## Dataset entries

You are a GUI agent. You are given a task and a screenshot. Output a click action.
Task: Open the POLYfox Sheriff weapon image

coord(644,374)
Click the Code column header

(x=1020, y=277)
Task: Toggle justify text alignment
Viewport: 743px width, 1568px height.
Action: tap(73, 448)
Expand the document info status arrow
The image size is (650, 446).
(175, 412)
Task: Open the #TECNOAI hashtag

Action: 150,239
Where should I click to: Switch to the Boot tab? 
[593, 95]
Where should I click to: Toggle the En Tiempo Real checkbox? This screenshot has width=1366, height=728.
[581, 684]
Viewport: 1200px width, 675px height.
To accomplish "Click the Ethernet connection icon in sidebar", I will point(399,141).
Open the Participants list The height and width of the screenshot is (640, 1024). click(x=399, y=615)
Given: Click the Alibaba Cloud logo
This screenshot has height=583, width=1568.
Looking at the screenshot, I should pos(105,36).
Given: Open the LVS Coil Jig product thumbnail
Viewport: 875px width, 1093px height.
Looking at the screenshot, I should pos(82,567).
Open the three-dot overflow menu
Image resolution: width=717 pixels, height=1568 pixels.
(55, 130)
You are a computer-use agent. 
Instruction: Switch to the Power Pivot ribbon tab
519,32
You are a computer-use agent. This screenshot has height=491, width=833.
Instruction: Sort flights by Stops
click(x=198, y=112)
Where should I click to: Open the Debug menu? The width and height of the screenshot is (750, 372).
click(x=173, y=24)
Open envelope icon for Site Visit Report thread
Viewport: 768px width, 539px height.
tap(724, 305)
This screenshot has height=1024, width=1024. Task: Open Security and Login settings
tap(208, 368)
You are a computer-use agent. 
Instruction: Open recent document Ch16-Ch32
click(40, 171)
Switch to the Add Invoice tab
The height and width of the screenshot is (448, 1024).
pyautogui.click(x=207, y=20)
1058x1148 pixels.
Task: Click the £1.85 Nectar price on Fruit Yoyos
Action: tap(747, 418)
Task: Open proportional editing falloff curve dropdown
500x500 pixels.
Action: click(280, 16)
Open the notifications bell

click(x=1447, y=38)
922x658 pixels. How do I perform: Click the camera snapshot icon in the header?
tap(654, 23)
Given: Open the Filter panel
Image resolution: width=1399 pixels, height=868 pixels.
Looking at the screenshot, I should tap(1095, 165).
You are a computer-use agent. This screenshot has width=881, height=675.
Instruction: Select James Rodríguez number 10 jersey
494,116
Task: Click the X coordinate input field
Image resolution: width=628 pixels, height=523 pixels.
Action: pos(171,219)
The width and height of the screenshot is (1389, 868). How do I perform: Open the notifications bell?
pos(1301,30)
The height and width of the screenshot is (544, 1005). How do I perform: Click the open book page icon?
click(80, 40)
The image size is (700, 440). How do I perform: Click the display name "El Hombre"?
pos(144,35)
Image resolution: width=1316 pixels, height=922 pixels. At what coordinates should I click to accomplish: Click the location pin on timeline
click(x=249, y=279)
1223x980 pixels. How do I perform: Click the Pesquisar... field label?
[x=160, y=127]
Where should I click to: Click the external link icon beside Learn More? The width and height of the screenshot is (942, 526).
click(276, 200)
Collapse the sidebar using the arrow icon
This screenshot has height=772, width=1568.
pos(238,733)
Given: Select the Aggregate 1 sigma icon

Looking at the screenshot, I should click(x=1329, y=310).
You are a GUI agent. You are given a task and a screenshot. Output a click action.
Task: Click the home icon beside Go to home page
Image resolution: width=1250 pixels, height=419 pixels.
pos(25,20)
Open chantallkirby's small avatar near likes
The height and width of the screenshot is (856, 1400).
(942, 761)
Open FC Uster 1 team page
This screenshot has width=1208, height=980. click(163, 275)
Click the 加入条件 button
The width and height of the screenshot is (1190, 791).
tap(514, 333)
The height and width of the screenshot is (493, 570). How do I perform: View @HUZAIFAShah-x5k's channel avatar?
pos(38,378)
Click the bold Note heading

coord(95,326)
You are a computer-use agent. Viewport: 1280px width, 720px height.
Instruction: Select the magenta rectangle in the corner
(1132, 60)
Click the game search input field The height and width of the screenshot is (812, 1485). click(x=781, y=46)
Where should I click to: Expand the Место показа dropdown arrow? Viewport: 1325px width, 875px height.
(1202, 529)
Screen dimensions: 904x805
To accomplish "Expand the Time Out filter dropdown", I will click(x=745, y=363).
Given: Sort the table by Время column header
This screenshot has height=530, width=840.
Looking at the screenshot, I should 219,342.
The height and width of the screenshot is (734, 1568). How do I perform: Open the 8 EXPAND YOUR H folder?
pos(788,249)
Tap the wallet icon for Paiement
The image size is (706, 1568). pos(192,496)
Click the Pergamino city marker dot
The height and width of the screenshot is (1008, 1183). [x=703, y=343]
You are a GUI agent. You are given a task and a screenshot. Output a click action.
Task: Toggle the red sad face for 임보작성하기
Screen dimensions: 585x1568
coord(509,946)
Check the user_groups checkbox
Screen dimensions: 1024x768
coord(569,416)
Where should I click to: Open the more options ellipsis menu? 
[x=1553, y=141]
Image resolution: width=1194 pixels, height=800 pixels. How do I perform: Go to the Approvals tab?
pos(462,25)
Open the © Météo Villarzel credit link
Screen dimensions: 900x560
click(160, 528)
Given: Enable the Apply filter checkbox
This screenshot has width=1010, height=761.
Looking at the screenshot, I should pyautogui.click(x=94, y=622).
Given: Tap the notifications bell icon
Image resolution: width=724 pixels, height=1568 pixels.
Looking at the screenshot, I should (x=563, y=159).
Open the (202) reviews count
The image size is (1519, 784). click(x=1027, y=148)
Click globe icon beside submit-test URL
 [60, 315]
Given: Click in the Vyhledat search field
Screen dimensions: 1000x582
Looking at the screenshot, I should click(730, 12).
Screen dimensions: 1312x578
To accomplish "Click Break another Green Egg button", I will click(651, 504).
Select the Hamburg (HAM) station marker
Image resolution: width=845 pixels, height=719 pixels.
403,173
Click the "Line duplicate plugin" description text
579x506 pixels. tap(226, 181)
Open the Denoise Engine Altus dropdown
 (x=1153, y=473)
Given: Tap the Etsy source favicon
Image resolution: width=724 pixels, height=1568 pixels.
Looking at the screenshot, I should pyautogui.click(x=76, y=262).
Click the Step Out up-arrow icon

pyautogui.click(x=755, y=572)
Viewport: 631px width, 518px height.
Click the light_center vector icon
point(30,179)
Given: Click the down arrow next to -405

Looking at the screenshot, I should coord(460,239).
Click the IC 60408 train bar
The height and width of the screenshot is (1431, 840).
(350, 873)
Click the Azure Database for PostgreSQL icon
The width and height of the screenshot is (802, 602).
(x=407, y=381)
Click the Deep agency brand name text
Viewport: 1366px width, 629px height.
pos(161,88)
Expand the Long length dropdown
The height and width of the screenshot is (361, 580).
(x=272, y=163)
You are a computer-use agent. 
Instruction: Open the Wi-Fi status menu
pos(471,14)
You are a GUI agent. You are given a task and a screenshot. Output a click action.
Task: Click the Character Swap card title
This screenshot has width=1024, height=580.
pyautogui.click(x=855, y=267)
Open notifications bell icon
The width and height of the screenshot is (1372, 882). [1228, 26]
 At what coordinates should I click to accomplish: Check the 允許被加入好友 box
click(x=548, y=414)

## Problem description
Set all the data down again, exactly as it reads above.

## Output of the exercise
You are a GUI agent. You are given a task and a screenshot. Output a click action.
Task: Open the POLYfox Sheriff weapon image

coord(644,374)
Click the Code column header

(x=1020, y=277)
Task: Toggle justify text alignment
Viewport: 743px width, 1568px height.
Action: tap(73, 448)
Expand the document info status arrow
The image size is (650, 446).
(175, 412)
Task: Open the #TECNOAI hashtag

Action: 150,239
Where should I click to: Switch to the Boot tab? 
[593, 95]
Where should I click to: Toggle the En Tiempo Real checkbox? This screenshot has width=1366, height=728.
[581, 684]
Viewport: 1200px width, 675px height.
To accomplish "Click the Ethernet connection icon in sidebar", I will point(399,141).
Open the Participants list The height and width of the screenshot is (640, 1024). click(x=399, y=615)
Given: Click the Alibaba Cloud logo
This screenshot has height=583, width=1568.
Looking at the screenshot, I should pos(105,36).
Given: Open the LVS Coil Jig product thumbnail
Viewport: 875px width, 1093px height.
Looking at the screenshot, I should pos(82,567).
Open the three-dot overflow menu
Image resolution: width=717 pixels, height=1568 pixels.
(55, 130)
You are a computer-use agent. 
Instruction: Switch to the Power Pivot ribbon tab
519,32
You are a computer-use agent. This screenshot has height=491, width=833.
Instruction: Sort flights by Stops
click(x=198, y=112)
Where should I click to: Open the Debug menu? The width and height of the screenshot is (750, 372).
click(x=173, y=24)
Open envelope icon for Site Visit Report thread
Viewport: 768px width, 539px height.
tap(724, 305)
This screenshot has height=1024, width=1024. Task: Open Security and Login settings
tap(208, 368)
You are a computer-use agent. 
Instruction: Open recent document Ch16-Ch32
click(40, 171)
Switch to the Add Invoice tab
The height and width of the screenshot is (448, 1024).
pyautogui.click(x=207, y=20)
1058x1148 pixels.
Task: Click the £1.85 Nectar price on Fruit Yoyos
Action: tap(747, 418)
Task: Open proportional editing falloff curve dropdown
500x500 pixels.
Action: click(280, 16)
Open the notifications bell

click(x=1447, y=38)
922x658 pixels. How do I perform: Click the camera snapshot icon in the header?
tap(654, 23)
Given: Open the Filter panel
Image resolution: width=1399 pixels, height=868 pixels.
Looking at the screenshot, I should tap(1095, 165).
You are a computer-use agent. This screenshot has width=881, height=675.
Instruction: Select James Rodríguez number 10 jersey
494,116
Task: Click the X coordinate input field
Image resolution: width=628 pixels, height=523 pixels.
Action: pos(171,219)
The width and height of the screenshot is (1389, 868). How do I perform: Open the notifications bell?
pos(1301,30)
The height and width of the screenshot is (544, 1005). How do I perform: Click the open book page icon?
click(80, 40)
The image size is (700, 440). How do I perform: Click the display name "El Hombre"?
pos(144,35)
Image resolution: width=1316 pixels, height=922 pixels. At what coordinates should I click to accomplish: Click the location pin on timeline
click(x=249, y=279)
1223x980 pixels. How do I perform: Click the Pesquisar... field label?
[x=160, y=127]
Where should I click to: Click the external link icon beside Learn More? The width and height of the screenshot is (942, 526).
click(276, 200)
Collapse the sidebar using the arrow icon
This screenshot has height=772, width=1568.
pos(238,733)
Given: Select the Aggregate 1 sigma icon

Looking at the screenshot, I should click(x=1329, y=310).
You are a GUI agent. You are given a task and a screenshot. Output a click action.
Task: Click the home icon beside Go to home page
Image resolution: width=1250 pixels, height=419 pixels.
pos(25,20)
Open chantallkirby's small avatar near likes
The height and width of the screenshot is (856, 1400).
(942, 761)
Open FC Uster 1 team page
This screenshot has width=1208, height=980. click(163, 275)
Click the 加入条件 button
The width and height of the screenshot is (1190, 791).
tap(514, 333)
The height and width of the screenshot is (493, 570). How do I perform: View @HUZAIFAShah-x5k's channel avatar?
pos(38,378)
Click the bold Note heading

coord(95,326)
You are a computer-use agent. Viewport: 1280px width, 720px height.
Instruction: Select the magenta rectangle in the corner
(1132, 60)
Click the game search input field The height and width of the screenshot is (812, 1485). click(x=781, y=46)
Where should I click to: Expand the Место показа dropdown arrow? Viewport: 1325px width, 875px height.
(1202, 529)
Screen dimensions: 904x805
To accomplish "Expand the Time Out filter dropdown", I will click(x=745, y=363).
Given: Sort the table by Время column header
This screenshot has height=530, width=840.
Looking at the screenshot, I should 219,342.
The height and width of the screenshot is (734, 1568). How do I perform: Open the 8 EXPAND YOUR H folder?
pos(788,249)
Tap the wallet icon for Paiement
The image size is (706, 1568). pos(192,496)
Click the Pergamino city marker dot
The height and width of the screenshot is (1008, 1183). [x=703, y=343]
You are a GUI agent. You are given a task and a screenshot. Output a click action.
Task: Toggle the red sad face for 임보작성하기
Screen dimensions: 585x1568
coord(509,946)
Check the user_groups checkbox
Screen dimensions: 1024x768
coord(569,416)
Where should I click to: Open the more options ellipsis menu? 
[x=1553, y=141]
Image resolution: width=1194 pixels, height=800 pixels. How do I perform: Go to the Approvals tab?
pos(462,25)
Open the © Météo Villarzel credit link
Screen dimensions: 900x560
click(160, 528)
Given: Enable the Apply filter checkbox
This screenshot has width=1010, height=761.
Looking at the screenshot, I should pyautogui.click(x=94, y=622).
Given: Tap the notifications bell icon
Image resolution: width=724 pixels, height=1568 pixels.
Looking at the screenshot, I should (x=563, y=159).
Open the (202) reviews count
The image size is (1519, 784). click(x=1027, y=148)
Click globe icon beside submit-test URL
 [60, 315]
Given: Click in the Vyhledat search field
Screen dimensions: 1000x582
Looking at the screenshot, I should click(730, 12).
Screen dimensions: 1312x578
To accomplish "Click Break another Green Egg button", I will click(651, 504).
Select the Hamburg (HAM) station marker
Image resolution: width=845 pixels, height=719 pixels.
403,173
Click the "Line duplicate plugin" description text
579x506 pixels. tap(226, 181)
Open the Denoise Engine Altus dropdown
 (x=1153, y=473)
Given: Tap the Etsy source favicon
Image resolution: width=724 pixels, height=1568 pixels.
Looking at the screenshot, I should pyautogui.click(x=76, y=262).
Click the Step Out up-arrow icon

pyautogui.click(x=755, y=572)
Viewport: 631px width, 518px height.
Click the light_center vector icon
point(30,179)
Given: Click the down arrow next to -405

Looking at the screenshot, I should coord(460,239).
Click the IC 60408 train bar
The height and width of the screenshot is (1431, 840).
(350, 873)
Click the Azure Database for PostgreSQL icon
The width and height of the screenshot is (802, 602).
(x=407, y=381)
Click the Deep agency brand name text
Viewport: 1366px width, 629px height.
pos(161,88)
Expand the Long length dropdown
The height and width of the screenshot is (361, 580).
(x=272, y=163)
You are a computer-use agent. 
Instruction: Open the Wi-Fi status menu
pos(471,14)
You are a GUI agent. You are given a task and a screenshot. Output a click action.
Task: Click the Character Swap card title
This screenshot has width=1024, height=580.
pyautogui.click(x=855, y=267)
Open notifications bell icon
The width and height of the screenshot is (1372, 882). [1228, 26]
 At what coordinates should I click to accomplish: Check the 允許被加入好友 box
click(x=548, y=414)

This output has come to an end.